Правда, марксизм, как идеология советских коммунистов, предписывал им постоянно апеллировать к науке и культуре, научности и образованности. Что исправно и делалось. Все у них было «научным»: «научный социализм», «научный коммунизм», «научный атеизм», «научное мировоззрение» (то есть марксизм-ленинизм), «научная (единственно научная!) философия» (то есть диамат-истмат), «научная организация труда» и т. п.
Те, кто принимали это всерьез, — а это были целые поколения, воспитанные в советской школе и вузе, прошедшие идеологическую обработку со стороны мощного пропагандистского аппарата, — верили, будто марксизму-ленинизму органически присущи культ культуры и науки, просвещения и книги, уважение к ее творцам.

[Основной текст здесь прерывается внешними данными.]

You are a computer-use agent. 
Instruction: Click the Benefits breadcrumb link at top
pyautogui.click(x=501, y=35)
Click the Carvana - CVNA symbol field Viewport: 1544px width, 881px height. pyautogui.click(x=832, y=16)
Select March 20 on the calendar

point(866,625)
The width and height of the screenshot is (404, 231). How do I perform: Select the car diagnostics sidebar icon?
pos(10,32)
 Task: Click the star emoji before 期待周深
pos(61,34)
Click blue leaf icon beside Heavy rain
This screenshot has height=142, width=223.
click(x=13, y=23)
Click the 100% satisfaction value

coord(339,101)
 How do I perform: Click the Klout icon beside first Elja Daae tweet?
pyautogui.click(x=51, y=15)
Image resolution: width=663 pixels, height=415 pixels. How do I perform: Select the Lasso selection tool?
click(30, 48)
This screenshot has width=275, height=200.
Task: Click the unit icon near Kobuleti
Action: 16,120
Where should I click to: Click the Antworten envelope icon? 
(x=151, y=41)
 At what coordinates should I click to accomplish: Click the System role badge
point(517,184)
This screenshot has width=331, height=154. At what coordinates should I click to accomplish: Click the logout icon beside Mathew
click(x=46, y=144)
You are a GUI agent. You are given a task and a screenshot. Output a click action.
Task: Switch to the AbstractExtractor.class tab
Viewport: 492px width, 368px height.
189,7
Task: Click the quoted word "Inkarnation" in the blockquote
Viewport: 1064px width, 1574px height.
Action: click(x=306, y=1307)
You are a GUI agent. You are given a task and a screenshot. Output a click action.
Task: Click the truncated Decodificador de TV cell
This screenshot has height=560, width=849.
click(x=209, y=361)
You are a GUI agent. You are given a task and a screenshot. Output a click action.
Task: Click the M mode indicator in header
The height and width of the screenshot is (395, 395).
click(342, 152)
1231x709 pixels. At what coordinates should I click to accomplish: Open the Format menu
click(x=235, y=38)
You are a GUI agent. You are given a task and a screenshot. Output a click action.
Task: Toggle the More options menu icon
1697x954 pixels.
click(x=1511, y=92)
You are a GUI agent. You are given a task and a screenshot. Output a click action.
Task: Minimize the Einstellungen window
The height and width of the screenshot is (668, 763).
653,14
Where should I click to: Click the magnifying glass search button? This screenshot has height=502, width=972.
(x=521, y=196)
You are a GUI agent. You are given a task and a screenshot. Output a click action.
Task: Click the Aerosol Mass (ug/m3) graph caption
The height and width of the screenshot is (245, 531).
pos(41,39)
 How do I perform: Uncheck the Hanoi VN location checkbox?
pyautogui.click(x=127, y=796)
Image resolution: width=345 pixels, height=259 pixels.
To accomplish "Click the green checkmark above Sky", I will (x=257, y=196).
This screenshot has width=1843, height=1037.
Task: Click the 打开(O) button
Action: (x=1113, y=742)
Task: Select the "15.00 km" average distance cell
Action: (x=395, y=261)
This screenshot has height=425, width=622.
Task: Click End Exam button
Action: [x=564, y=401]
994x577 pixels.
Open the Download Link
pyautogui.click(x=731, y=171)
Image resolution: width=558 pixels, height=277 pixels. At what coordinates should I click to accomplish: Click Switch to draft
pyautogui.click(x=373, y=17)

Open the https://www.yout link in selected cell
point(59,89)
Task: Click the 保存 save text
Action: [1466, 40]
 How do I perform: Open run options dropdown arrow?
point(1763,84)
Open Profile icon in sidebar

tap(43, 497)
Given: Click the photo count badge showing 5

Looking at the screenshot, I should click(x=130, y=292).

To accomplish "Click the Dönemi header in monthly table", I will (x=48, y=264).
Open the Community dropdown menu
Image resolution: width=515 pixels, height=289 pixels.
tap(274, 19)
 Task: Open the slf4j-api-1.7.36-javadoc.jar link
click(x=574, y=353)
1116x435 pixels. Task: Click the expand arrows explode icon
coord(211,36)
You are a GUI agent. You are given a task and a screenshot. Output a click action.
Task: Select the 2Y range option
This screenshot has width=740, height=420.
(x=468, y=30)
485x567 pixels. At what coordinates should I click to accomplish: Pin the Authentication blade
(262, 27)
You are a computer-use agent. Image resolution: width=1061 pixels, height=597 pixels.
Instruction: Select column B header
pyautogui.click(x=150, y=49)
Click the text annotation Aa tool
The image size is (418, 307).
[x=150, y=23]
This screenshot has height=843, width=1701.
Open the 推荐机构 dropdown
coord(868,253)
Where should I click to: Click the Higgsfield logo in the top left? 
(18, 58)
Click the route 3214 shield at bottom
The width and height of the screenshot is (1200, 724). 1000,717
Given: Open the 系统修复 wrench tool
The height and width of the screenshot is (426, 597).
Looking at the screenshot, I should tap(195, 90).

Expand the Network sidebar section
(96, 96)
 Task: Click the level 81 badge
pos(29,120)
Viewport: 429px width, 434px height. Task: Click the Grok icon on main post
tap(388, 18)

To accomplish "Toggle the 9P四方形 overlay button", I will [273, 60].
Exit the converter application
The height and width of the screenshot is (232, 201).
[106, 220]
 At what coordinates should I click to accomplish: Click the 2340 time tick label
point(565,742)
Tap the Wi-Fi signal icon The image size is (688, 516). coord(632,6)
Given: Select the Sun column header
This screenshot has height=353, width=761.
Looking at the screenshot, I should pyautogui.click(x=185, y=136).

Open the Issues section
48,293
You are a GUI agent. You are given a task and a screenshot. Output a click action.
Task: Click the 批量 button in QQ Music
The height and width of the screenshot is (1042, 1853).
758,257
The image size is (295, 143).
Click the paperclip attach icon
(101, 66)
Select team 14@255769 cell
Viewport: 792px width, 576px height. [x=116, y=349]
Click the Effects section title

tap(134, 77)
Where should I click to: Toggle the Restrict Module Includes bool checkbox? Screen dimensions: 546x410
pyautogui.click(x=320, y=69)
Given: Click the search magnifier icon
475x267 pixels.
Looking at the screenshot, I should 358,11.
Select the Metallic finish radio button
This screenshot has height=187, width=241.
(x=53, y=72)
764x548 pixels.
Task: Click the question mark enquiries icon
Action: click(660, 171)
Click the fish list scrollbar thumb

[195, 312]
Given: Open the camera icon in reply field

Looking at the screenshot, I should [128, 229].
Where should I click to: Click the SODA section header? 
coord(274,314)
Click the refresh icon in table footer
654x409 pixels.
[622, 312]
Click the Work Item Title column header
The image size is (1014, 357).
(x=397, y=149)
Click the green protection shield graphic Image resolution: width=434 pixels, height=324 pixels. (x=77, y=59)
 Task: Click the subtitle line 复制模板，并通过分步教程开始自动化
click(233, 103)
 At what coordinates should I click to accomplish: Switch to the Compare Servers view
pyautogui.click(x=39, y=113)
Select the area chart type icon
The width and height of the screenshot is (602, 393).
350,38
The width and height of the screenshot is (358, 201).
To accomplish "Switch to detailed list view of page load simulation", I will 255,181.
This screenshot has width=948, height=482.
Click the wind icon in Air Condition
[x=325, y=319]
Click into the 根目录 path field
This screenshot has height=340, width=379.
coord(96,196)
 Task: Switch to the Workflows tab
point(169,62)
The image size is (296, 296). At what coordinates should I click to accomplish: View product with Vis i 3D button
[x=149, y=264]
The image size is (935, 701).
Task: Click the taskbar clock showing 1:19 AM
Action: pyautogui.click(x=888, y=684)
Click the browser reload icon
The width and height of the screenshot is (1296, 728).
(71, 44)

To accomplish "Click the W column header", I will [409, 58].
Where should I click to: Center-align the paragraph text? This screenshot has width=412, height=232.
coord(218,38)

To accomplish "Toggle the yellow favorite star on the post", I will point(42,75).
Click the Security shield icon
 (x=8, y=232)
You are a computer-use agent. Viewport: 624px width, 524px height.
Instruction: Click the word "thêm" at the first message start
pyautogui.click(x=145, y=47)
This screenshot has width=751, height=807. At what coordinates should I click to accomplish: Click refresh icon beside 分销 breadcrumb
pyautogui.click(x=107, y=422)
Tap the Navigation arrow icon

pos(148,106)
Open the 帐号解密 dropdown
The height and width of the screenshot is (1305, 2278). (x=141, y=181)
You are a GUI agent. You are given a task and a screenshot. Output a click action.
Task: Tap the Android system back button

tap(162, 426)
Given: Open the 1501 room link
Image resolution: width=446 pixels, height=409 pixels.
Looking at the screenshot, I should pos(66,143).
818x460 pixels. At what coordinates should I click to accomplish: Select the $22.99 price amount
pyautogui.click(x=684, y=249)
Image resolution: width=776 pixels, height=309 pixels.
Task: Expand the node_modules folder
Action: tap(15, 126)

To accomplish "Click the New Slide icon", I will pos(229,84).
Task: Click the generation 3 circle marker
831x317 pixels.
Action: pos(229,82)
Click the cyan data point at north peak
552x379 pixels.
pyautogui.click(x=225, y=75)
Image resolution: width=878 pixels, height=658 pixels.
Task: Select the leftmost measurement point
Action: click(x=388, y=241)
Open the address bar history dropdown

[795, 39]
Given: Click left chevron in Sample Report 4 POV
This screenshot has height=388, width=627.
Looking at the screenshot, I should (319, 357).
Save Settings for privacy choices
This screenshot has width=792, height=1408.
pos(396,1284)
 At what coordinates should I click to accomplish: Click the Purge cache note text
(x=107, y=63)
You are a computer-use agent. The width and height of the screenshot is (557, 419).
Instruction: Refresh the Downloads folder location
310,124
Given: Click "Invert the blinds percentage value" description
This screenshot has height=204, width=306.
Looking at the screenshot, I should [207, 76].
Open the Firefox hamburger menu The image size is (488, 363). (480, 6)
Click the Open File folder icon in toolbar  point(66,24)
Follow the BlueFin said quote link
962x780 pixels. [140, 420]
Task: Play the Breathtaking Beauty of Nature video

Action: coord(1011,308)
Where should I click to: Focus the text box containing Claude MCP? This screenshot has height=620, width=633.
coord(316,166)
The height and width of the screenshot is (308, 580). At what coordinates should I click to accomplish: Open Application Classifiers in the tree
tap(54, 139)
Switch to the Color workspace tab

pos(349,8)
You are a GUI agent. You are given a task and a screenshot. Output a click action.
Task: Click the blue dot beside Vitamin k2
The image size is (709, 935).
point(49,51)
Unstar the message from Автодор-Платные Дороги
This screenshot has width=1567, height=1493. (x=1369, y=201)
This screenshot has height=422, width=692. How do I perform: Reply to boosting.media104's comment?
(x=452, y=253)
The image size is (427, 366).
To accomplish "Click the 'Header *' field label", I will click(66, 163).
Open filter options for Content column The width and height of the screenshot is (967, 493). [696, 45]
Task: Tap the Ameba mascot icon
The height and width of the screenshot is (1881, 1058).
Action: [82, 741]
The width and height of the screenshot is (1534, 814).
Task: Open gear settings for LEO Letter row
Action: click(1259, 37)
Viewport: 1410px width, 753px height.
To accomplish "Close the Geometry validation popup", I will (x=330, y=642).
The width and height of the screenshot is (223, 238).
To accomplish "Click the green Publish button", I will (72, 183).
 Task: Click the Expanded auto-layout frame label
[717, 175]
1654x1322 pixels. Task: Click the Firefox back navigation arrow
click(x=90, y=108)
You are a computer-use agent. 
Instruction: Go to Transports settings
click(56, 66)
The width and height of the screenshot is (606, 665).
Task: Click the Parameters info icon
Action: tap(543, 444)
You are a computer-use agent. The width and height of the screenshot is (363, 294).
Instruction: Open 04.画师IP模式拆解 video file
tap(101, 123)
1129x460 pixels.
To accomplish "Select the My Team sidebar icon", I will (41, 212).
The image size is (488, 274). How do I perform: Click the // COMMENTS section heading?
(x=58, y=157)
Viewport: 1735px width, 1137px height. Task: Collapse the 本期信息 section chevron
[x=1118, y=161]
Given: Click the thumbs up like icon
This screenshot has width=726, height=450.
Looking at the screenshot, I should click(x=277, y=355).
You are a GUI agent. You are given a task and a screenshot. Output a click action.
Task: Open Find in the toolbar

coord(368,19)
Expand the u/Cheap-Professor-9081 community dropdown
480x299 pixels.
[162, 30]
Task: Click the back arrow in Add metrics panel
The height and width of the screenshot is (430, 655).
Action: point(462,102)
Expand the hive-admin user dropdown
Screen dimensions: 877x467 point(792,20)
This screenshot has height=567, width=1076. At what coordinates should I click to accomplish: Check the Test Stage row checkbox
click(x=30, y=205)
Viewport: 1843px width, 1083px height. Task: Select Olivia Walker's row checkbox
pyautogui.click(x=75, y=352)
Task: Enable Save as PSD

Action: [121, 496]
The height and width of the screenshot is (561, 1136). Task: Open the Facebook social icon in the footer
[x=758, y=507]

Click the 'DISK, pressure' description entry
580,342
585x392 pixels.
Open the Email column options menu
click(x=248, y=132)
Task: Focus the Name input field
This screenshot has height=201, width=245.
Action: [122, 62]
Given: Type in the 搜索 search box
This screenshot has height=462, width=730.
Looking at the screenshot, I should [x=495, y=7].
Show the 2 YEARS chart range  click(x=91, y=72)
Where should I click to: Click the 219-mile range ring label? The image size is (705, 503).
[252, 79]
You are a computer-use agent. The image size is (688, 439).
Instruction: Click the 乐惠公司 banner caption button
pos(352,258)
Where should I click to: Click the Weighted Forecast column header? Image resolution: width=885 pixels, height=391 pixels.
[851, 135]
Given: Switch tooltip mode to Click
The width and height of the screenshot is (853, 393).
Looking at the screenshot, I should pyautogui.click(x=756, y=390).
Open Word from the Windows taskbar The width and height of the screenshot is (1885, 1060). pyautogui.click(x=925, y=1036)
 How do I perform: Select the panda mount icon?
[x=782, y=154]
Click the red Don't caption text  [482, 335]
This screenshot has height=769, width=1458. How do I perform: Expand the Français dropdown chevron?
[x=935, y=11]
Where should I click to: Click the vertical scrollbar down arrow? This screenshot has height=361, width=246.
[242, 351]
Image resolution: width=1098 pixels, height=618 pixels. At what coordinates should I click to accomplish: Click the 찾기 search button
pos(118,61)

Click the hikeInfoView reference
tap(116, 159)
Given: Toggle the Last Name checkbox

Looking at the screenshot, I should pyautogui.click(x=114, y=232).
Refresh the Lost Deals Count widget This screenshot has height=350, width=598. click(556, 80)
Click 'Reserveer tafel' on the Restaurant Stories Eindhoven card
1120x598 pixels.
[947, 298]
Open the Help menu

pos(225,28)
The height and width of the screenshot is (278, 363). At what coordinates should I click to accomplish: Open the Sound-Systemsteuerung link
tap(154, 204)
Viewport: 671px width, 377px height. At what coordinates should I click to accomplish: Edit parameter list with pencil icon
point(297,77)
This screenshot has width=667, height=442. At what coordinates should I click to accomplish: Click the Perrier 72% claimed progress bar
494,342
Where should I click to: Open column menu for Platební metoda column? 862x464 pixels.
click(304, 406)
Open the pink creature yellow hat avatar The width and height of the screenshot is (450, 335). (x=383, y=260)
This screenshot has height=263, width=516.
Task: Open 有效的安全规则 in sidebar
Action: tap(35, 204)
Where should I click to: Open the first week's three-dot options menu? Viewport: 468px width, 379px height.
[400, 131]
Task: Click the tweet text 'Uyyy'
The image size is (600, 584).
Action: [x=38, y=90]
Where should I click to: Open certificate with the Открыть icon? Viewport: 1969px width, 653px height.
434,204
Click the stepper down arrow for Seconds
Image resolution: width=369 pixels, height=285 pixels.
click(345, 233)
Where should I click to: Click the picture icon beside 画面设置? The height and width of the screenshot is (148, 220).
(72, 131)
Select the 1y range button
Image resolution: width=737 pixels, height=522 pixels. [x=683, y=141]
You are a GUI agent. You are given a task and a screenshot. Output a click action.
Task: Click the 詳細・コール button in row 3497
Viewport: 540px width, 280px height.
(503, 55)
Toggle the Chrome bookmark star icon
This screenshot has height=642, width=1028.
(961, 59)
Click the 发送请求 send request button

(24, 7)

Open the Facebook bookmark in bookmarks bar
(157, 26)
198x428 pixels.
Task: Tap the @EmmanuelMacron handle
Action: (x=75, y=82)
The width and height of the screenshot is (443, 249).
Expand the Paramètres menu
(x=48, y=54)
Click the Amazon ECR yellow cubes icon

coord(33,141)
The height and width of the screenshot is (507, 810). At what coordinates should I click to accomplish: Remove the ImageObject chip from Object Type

На деле коммунистическая апология знания, грамотности и просвещения находилась в вопиющем противоречии с природой режима и его криминально-террористической практикой.
Суть дела была проста. Разрушив старое, коммунисты без обращения к науке и ученым, без знаний, запечатленных в книгах, и тех, кто эти знания способен усвоить, применить, передать другим, — без всего этого не могли создать что-либо новое: «свое», «наше», «социалистическое». Отсюда постоянные рулады наподобие следующей ленинской: «Нужно взять всю культуру, которую капитализм оставил, и из нее построить социализм. Нужно взять всю науку, технику, все знания, искусство. Без этого мы жизнь коммунистического общества построить не можем».[4] Люди старшего поколения помнят, что здания советских школ и вузов десятилетия украшали лозунги и изречения типа: «Коммунистом стать можно лишь тогда, когда обогатишь свою память знанием всех богатств, которые выработало человечество», «Учиться, учиться и учиться!».
Пользуясь подобными высказываниями, которых у Ленина и его сотоварищей было немало, советские историки сочинили легенду, будто бы с первых месяцев советской власти началась полоса «энергичного развития науки».[5] На самом же деле науку и ученых, знания и образованность, интеллигенцию как носителей «старой» культуры коммунистам попросту приходилось терпеть: их требовалось использовать в целях укрепления новой власти.